= Herman of Hauteville =

Herman of Hauteville (Ermanno d'Altavilla in Italian) (c. 1045 – 1097) was the younger son of Humphrey, count of Apulia and Calabria (1051–1057), and his Lombard wife, Gaitelgrima of Salerno, also known as Altrude. His older brother Abelard was supposed to inherit their father's lands, but Robert Guiscard, their uncle, who was elected count on Humphrey's death, confiscated them.
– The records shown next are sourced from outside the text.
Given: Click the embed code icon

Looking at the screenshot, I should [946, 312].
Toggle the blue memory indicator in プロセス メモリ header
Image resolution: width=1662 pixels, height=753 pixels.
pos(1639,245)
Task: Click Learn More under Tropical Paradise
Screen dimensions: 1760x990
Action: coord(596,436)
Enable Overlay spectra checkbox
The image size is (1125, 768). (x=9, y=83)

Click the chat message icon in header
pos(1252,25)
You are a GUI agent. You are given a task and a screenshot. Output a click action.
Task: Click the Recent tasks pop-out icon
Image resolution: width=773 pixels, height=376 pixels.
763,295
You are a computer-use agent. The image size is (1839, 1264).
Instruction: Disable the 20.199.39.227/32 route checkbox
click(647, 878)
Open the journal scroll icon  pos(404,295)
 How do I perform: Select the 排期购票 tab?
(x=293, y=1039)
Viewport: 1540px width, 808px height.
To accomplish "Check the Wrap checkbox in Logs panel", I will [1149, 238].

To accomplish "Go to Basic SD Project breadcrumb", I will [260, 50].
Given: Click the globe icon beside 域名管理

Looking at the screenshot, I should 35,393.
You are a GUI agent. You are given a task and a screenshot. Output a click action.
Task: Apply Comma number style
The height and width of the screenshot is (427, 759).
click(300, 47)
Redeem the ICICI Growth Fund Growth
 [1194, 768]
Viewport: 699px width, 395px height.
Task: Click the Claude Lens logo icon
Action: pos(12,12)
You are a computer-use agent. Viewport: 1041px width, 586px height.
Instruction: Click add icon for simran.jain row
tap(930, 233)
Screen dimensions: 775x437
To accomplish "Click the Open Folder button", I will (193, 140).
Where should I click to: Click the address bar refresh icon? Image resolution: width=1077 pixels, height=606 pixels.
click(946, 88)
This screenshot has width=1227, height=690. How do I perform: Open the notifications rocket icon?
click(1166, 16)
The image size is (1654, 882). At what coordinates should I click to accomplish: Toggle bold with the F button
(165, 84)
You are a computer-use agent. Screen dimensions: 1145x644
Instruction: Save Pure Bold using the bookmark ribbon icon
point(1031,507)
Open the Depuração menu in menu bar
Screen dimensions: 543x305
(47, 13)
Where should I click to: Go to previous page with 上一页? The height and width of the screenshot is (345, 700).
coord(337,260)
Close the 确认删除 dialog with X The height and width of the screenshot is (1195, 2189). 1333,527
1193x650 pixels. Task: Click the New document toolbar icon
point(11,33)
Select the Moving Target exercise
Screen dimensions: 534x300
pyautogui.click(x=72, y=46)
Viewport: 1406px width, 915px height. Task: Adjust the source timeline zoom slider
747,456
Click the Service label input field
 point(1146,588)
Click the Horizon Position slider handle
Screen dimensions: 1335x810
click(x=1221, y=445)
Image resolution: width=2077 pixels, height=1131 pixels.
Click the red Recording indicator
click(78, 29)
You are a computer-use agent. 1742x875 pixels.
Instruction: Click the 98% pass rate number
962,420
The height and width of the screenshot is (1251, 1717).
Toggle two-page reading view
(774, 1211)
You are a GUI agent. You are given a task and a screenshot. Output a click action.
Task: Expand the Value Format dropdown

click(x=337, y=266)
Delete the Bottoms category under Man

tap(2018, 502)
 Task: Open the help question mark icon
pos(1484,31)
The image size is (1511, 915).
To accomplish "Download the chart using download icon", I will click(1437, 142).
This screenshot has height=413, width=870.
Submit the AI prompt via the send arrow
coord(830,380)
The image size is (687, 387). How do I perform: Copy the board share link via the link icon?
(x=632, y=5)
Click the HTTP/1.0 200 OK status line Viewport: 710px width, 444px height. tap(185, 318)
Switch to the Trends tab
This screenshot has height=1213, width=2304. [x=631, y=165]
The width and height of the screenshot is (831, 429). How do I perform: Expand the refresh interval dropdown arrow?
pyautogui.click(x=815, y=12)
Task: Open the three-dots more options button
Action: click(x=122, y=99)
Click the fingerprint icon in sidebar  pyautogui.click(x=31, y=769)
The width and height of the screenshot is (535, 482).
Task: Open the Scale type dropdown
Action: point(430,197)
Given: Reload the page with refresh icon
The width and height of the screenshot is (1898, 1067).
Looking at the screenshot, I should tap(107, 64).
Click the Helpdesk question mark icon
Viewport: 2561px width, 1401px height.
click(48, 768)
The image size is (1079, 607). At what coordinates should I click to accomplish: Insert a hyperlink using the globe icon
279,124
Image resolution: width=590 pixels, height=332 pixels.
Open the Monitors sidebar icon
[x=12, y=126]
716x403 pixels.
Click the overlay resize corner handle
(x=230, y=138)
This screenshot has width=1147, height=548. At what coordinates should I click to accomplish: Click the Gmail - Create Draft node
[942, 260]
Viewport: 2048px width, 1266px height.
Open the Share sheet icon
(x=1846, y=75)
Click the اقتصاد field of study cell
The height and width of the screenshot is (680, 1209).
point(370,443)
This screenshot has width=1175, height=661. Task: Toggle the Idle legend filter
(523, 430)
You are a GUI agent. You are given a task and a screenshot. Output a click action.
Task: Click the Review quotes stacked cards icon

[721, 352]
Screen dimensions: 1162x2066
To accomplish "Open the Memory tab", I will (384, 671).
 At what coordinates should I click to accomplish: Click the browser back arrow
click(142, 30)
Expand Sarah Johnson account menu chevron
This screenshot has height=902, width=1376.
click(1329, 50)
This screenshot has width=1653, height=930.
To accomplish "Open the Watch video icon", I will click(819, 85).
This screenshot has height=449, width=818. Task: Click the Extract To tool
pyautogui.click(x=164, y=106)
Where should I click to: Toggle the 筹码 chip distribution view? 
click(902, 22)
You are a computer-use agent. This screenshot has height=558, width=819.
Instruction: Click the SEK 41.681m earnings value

In 1064, Abelard was at the head of a revolt of the barons against the Guiscard. Robert put it down, but Herman was given as a hostage to the Greek catepan of Italy, Apochara, to ensure Abelard's continued loyalty. Upon his release, he went to Trani and held it during the revolt of 1071, when he lent his assistance to the rebels (including Abelard). In 1073, he was finally captured, by Guy, Duke of Sorrento, the constant ally of the Norman leadership in the Mezzogiorno. He was first imprisoned in Rapolla (at Melfi) and then taken to Mileto, then under Roger, Robert's brother. Eventually released, he travelled far away, to Constantinople. During Guiscard's Byzantine expedition of 1081–1082, he returned to the peninsula and took Cannae, which he held as count for over a decade before joining the Army of Bohemond, Robert's disinherited eldest son, on the First Crusade, where he was present at and died during the Siege of Antioch.